There are those in the U.S. who say you don’t have a right to completely clean water, because the government can give people and companies the right, through permits, to pollute it.

Frisch: In 2020 I talked to the environmental scientist in charge of my state’s sewage-sludge program. She was looking forward to being able to test for PFAS chemicals in sewage sludge starting in 2021. Later she said there wasn’t funding to do the testing last year.

Bilott: I suspect you would find the same situation all over the country. A lot of water supplies are not yet tested for PFAS chemicals. It’s expensive, and, the municipalities will argue, “There’s no regulatory standard, so what would we do with that data?”

Frisch: In Maine, which now regulates PFAS chemicals in sewage sludge, forty-four samples of sludge that was to be spread on farmland were recently tested. Almost all had PFAS chemicals at levels above the state safety threshold, which some environmental groups say is ten times higher than it should be. So most people’s exposure to PFAS chemicals doesn’t come from direct industrial releases. It comes from ingesting food.
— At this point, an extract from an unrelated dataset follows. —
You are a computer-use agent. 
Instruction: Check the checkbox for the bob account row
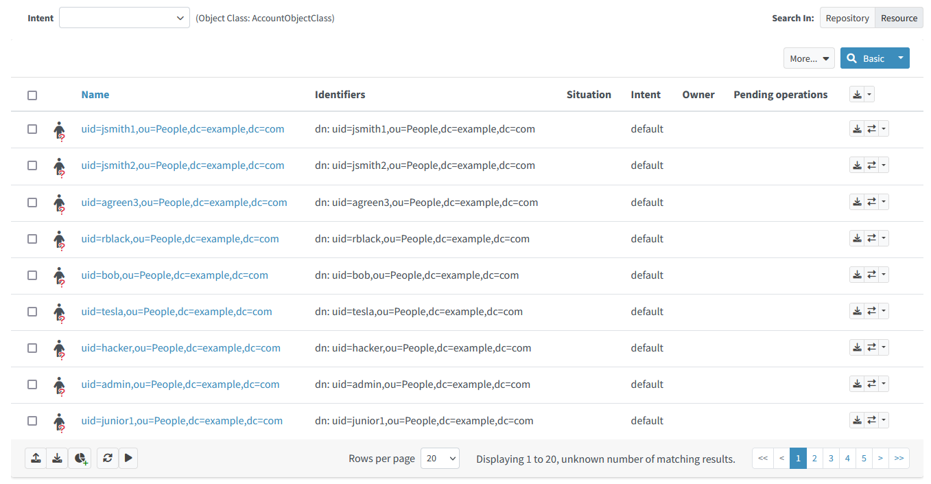click(32, 275)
Bilott: It comes from a wide variety of sources. There could be downstream users of this material who dispose of it in landfills or send it to wastewater-treatment systems without even knowing they’ve been using the chemicals. Since they are unregulated, they may not even be listed on Material Safety Data Sheets or in product information. Also the materials have been used in many different consumer products, like fast-food wrappers and packaging and stain-resistant carpeting. But if you’re in a community with contaminated drinking water, that is likely to be your primary source of exposure.

Frisch: I was alarmed to find that even hand sanitizers may contain PFAS chemicals.
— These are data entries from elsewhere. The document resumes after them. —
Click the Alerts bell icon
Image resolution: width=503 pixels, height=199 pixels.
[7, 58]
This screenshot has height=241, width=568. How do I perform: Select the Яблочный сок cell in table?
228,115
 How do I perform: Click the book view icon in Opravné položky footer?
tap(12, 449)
Bilott: People are only now starting to understand the full scope of the product range. It’s not easy to find out where these chemicals were used because, again, they often weren’t listed on labels. There are groups out there trying to make that information available to the public. The manufacturers of the chemicals have withheld pertinent information as “confidential.” So it’s difficult to know whether or not you’re exposing yourself to PFAS chemicals through a certain product.

Some companies are making it known that they are switching away from all PFAS chemicals, so people do have some choice.

Frisch: What should justice for people harmed by these types of environmental crimes look like?

Bilott: I hope it looks like what you saw at the end of Dark Waters, where people obtain access to clean water and get compensated for their injuries, and states and municipalities are able to get reimbursed for the multimillion-dollar costs of water treatment and sampling and monitoring equipment. Those costs should be paid for by the companies that actually caused the problem, that knew this would happen, and that treated people like guinea pigs.

Frisch: We also need to rebalance the warped set of incentives and penalties that exist, so that this doesn’t happen again and again.

Bilott: Right. There’s got to be a sufficient deterrent, so that it doesn’t make good business sense to do what DuPont did.

We have more than enough information to take action on all PFAS compounds based on what we know about PFOA. That information should be used in a precautionary way to evaluate chemicals that are similar in structure and toxicity. We shouldn’t be waiting for more people to get cancer and die before we take appropriate action to address the problem.

Frisch: What do you say to people who find this information too overwhelming?

Bilott: It can be overwhelming, but if you step back and look at this particular story of Earl Tennant, it can be inspiring. A farmer in a small community in West Virginia was able to take on DuPont, and we got the information out, and laws are being changed. Rules are being changed. Products are being changed. The public is becoming aware of something we weren’t aware of before. So we can make a difference.